* YOUR ASSIGNMENT *
Print the records below exactly; all of them are needed.

* Stored items *
*** Begin section ***
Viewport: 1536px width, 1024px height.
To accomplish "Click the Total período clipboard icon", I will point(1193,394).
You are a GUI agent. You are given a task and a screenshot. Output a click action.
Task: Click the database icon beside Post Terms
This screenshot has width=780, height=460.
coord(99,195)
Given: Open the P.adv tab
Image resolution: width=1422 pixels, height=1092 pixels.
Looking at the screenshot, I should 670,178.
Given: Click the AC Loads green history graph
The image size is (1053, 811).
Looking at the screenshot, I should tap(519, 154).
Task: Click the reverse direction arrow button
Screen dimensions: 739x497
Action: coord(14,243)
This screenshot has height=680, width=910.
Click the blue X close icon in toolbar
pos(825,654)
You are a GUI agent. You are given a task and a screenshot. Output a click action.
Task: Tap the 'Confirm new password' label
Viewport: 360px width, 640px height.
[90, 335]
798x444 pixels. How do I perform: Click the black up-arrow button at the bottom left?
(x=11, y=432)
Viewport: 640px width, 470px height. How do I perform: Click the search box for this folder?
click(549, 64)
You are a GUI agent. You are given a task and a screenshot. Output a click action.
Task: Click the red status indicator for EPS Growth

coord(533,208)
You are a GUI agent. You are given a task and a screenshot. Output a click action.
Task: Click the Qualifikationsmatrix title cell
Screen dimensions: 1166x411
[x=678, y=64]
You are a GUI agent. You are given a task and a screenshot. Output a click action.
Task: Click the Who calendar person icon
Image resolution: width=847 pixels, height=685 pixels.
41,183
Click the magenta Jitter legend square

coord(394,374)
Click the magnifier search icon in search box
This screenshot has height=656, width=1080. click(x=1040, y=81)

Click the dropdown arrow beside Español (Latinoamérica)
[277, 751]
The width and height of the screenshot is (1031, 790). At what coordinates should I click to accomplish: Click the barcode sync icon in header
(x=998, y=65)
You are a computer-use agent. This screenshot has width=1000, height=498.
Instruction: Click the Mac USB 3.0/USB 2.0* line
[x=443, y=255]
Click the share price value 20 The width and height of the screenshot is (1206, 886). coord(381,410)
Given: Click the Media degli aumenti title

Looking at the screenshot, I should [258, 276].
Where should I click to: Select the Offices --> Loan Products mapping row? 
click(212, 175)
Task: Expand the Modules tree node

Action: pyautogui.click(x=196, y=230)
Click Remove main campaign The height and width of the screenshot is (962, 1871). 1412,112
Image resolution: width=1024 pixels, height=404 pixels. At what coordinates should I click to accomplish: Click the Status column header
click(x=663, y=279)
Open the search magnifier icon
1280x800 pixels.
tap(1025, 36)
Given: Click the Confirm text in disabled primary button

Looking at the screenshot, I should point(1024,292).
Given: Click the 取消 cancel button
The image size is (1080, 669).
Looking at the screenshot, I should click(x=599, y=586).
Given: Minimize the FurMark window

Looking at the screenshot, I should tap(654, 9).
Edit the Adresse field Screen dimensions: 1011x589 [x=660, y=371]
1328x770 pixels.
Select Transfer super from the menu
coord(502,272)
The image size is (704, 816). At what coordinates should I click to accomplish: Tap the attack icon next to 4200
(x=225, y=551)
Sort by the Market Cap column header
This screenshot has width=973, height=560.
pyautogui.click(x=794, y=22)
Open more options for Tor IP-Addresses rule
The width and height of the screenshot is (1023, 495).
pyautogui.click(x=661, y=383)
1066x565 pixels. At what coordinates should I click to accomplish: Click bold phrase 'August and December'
*** End section ***
* ANSWER TO THIS EXERCISE *
Viewport: 1536px width, 1024px height.
To accomplish "Click the Total período clipboard icon", I will point(1193,394).
You are a GUI agent. You are given a task and a screenshot. Output a click action.
Task: Click the database icon beside Post Terms
This screenshot has width=780, height=460.
coord(99,195)
Given: Open the P.adv tab
Image resolution: width=1422 pixels, height=1092 pixels.
Looking at the screenshot, I should 670,178.
Given: Click the AC Loads green history graph
The image size is (1053, 811).
Looking at the screenshot, I should tap(519, 154).
Task: Click the reverse direction arrow button
Screen dimensions: 739x497
Action: coord(14,243)
This screenshot has height=680, width=910.
Click the blue X close icon in toolbar
pos(825,654)
You are a GUI agent. You are given a task and a screenshot. Output a click action.
Task: Tap the 'Confirm new password' label
Viewport: 360px width, 640px height.
[90, 335]
798x444 pixels. How do I perform: Click the black up-arrow button at the bottom left?
(x=11, y=432)
Viewport: 640px width, 470px height. How do I perform: Click the search box for this folder?
click(549, 64)
You are a GUI agent. You are given a task and a screenshot. Output a click action.
Task: Click the red status indicator for EPS Growth

coord(533,208)
You are a GUI agent. You are given a task and a screenshot. Output a click action.
Task: Click the Qualifikationsmatrix title cell
Screen dimensions: 1166x411
[x=678, y=64]
You are a GUI agent. You are given a task and a screenshot. Output a click action.
Task: Click the Who calendar person icon
Image resolution: width=847 pixels, height=685 pixels.
41,183
Click the magenta Jitter legend square

coord(394,374)
Click the magnifier search icon in search box
This screenshot has height=656, width=1080. click(x=1040, y=81)

Click the dropdown arrow beside Español (Latinoamérica)
[277, 751]
The width and height of the screenshot is (1031, 790). At what coordinates should I click to accomplish: Click the barcode sync icon in header
(x=998, y=65)
You are a computer-use agent. This screenshot has width=1000, height=498.
Instruction: Click the Mac USB 3.0/USB 2.0* line
[x=443, y=255]
Click the share price value 20 The width and height of the screenshot is (1206, 886). coord(381,410)
Given: Click the Media degli aumenti title

Looking at the screenshot, I should [258, 276].
Where should I click to: Select the Offices --> Loan Products mapping row? 
click(212, 175)
Task: Expand the Modules tree node

Action: pyautogui.click(x=196, y=230)
Click Remove main campaign The height and width of the screenshot is (962, 1871). 1412,112
Image resolution: width=1024 pixels, height=404 pixels. At what coordinates should I click to accomplish: Click the Status column header
click(x=663, y=279)
Open the search magnifier icon
1280x800 pixels.
tap(1025, 36)
Given: Click the Confirm text in disabled primary button

Looking at the screenshot, I should point(1024,292).
Given: Click the 取消 cancel button
The image size is (1080, 669).
Looking at the screenshot, I should click(x=599, y=586).
Given: Minimize the FurMark window

Looking at the screenshot, I should tap(654, 9).
Edit the Adresse field Screen dimensions: 1011x589 [x=660, y=371]
1328x770 pixels.
Select Transfer super from the menu
coord(502,272)
The image size is (704, 816). At what coordinates should I click to accomplish: Tap the attack icon next to 4200
(x=225, y=551)
Sort by the Market Cap column header
This screenshot has width=973, height=560.
pyautogui.click(x=794, y=22)
Open more options for Tor IP-Addresses rule
The width and height of the screenshot is (1023, 495).
pyautogui.click(x=661, y=383)
1066x565 pixels. At what coordinates should I click to accomplish: Click bold phrase 'August and December'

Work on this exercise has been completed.